Copy out the rows below word for word, leaving out the pictures.
☆ ☆ ☆ ☆ ☆
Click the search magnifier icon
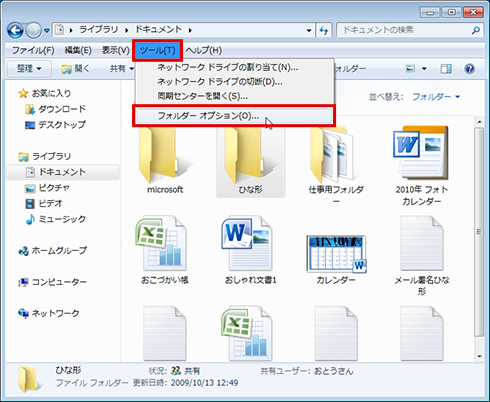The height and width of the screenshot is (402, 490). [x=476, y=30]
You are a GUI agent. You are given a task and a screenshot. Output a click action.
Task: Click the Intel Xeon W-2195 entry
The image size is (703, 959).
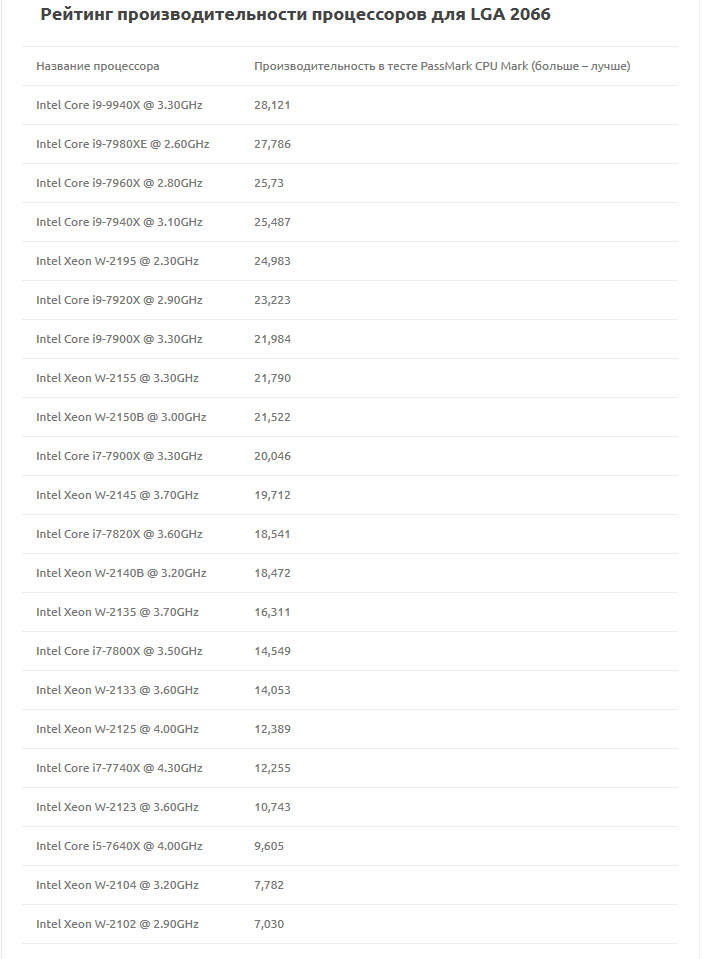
☆ ☆ ☆ ☆ ☆
**Exercise result**:
Click the search magnifier icon
The height and width of the screenshot is (402, 490). [x=476, y=30]
You are a GUI agent. You are given a task and a screenshot. Output a click action.
Task: Click the Intel Xeon W-2195 entry
The image size is (703, 959).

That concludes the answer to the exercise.